À Menton, la frontière franco-italienne reste un passage brûlant de l’immigration clandestine. Malgré un reflux depuis le pic de 2023, les contrôles s’intensifient et les autorités redoutent un nouveau rebond dès cet automne. À Nice, les sans-papiers représentent une main d’oeuvre de choix pour le narcotrafic, relève le préfet.
Depuis janvier, près de 10.400 personnes ont été interceptées en tentant de franchir la ligne entre Vintimille et Menton. Entre 200 et 300 migrants sont stoppés chaque semaine,. Après plusieurs mois de baisse, la tendance repart à la hausse avec parfois plus de 80 interpellations quotidiennes. Un sursaut qui inquiète directement les services de l’État, tel que le préfet des Alpes-Maritimes, Laurent Hottiaux, le résumait dans Le Figaro cette semaine.
Si les 44.000 arrestations de 2023 semblent derrière nous, la projection pour 2025 s’annonce encore lourde, avec environ 15.000 interceptions d’ici décembre.
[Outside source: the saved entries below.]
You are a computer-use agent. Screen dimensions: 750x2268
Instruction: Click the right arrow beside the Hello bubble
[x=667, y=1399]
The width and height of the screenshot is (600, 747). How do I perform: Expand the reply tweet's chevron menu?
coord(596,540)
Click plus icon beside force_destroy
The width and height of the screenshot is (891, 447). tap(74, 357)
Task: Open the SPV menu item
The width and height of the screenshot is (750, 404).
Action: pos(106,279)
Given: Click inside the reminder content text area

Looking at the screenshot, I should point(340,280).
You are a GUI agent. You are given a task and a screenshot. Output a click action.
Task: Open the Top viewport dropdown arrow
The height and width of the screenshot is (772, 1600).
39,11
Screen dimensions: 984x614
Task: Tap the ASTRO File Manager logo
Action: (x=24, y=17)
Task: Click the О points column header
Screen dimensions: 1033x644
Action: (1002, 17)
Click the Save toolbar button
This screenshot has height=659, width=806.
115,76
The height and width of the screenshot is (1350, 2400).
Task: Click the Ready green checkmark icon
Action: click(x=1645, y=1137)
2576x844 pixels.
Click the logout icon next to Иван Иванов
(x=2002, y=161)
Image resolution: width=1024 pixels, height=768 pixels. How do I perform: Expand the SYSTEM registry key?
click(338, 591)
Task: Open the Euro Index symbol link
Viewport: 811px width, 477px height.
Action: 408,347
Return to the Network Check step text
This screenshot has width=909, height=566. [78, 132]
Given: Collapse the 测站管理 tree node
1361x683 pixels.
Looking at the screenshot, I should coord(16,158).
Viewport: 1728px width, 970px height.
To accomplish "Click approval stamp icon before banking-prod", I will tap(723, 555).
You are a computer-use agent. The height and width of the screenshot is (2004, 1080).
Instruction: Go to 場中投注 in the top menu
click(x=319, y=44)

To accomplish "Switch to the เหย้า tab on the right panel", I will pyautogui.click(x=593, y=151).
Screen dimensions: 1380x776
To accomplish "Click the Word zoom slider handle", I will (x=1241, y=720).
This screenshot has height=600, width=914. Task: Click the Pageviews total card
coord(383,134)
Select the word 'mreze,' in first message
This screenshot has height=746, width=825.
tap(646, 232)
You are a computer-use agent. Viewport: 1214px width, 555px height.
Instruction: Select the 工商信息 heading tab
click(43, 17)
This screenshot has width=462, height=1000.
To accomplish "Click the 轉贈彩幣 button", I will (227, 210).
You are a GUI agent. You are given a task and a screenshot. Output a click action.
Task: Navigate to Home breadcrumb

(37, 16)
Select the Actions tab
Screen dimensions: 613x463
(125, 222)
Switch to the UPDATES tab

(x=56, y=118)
Depuis la crise migratoire de 2023, la présence des forces de l’ordre a été renforcée avec la création d’une « border force ». Chaque jour, entre 250 et 300 agents quadrillent les autoroutes, la voie ferrée et même les chemins escarpés. Douaniers, gendarmes, militaires de Sentinelle et policiers aux frontières se relaient pour maintenir une pression. 213 passeurs présumés ont déjà été arrêtés en 2025.
Inquiétants profils
Du côté des expulsions, le rythme s’accélère. Depuis janvier, 434 étrangers en situation irrégulière ont été éloignés, « soit 30% de plus que l’an passé ». L’objectif, atteindre 600 renvois d’ici la fin d’année. Certains profils inquiètent particulièrement : 238 étaient impliqués dans des troubles à l’ordre public, 158 sortaient tout juste de prison et 12 étaient fichés pour radicalisation.
Par ailleurs, le préfet établit un lien direct entre immigration clandestine et délinquance du quotidien. Dans le quartier des Moulins, à Nice, près de la moitié des faits signalés seraient liés à des étrangers sans-papiers, une main-d’œuvre exploitée par les trafiquants.